É importante que se corra riscos, de vez em quando?
É, porque às vezes as pesquisas não dizem tudo. Devemos respeitá-las e aprender com elas, mas não levá-las assim tão a sério. Devemos também acreditar no nosso instinto. Foi isso que aconteceu naquele momento, tomámos a decisão certa e a campanha acabou por se tornar um sucesso.
Sendo português, a sua carreira acabou por nunca passar por Portugal.
Nasci em Lisboa, em 1966, os meus pais são da Beira Baixa e, na época do famoso 25 de Abril, foram para o Brasil. Regressaram depois, mas eu já estava na faculdade e acabei por não voltar. Terminei lá a faculdade e comecei uma carreira internacional que passou pela Johnson&Johnson no Brasil, nos EUA, na América central. Depois trabalhei na Coca-Cola em Atlanta, depois na Philip Morris. E finalmente voltei para o Brasil para integrar a então brasileira Brahma. E foi assim.
E isso fez de si um cidadão do mundo, como se identificou já. Mas também se identifica como português?
Eu nasci em Portugal e sou cada vez mais português. A minha irmã mora em Portugal, tal todos os meus tios e os meus primos. Tenho casa em Portugal, na Beira Baixa, estou a construir uma em Caxias. Cada dia sou mais fã de Portugal, eu amo o país, adoro a evolução que tem tido, um país que está na moda. Lisboa cada vez mais bonita. Cada dia sou mais português. Amo a música portuguesa, adoro perceves, acompanho o Benfica todos os dias, sou fã do João Félix que acho que é um jogador incrível, o melhor jogador do mundo.

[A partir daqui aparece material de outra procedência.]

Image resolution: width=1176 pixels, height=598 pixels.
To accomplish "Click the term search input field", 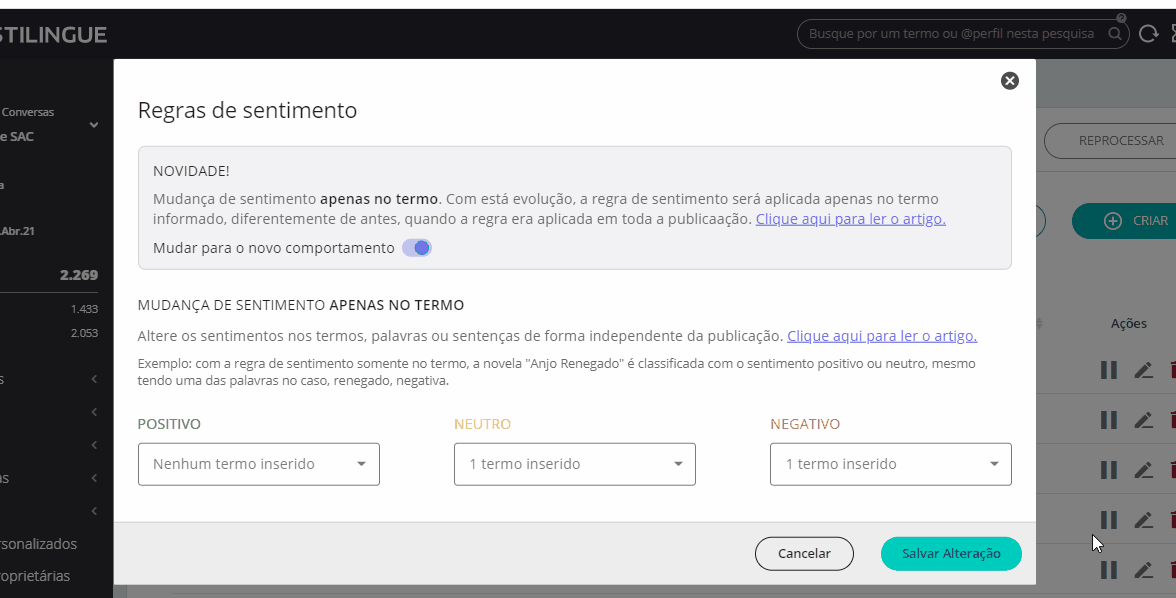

Viu hoje o jogo (Benfica-Marítimo)?
Não consegui, porque hoje tenho estado sempre agarrado ao telefone. Como é que foi?
Foi goleada por 6-0. Também com brilharete de João Félix.
Que bom! Que bom! É incrível, com aquela carinha de menino de 18 anos anos, incrível.
Mantém amigos em Portugal?
Vou-lhe contar uma história divertida. Os meus pais eram de Mação. Quando eu era miúdo, tinha um clube com alguns amigos de Mação que era o “clube dos sete”. E o meu companheiro-mor chamava-se Carlos Alexandre! O mesmo que é hoje célebre em Portugal. Os dois, meninos em Portugal, a brincar às escondidas e à apanhada, no “clube dos sete”. Eu tratava-o por Carlitos.
Ainda são amigos?
Sim, sempre que vou a Mação encontramo-nos. Ainda há 4 anos, quando a minha mãe morreu ele esteve comigo. Sempre que lá vou procuro estar com ele, acho que ele é uma pessoa interessantíssima. E não deixa de ser engraçado, dois miúdos que cresceram nas ruas de Mação, na Beira Baixa e agora cada um do seu lado, a deixar a sua marca.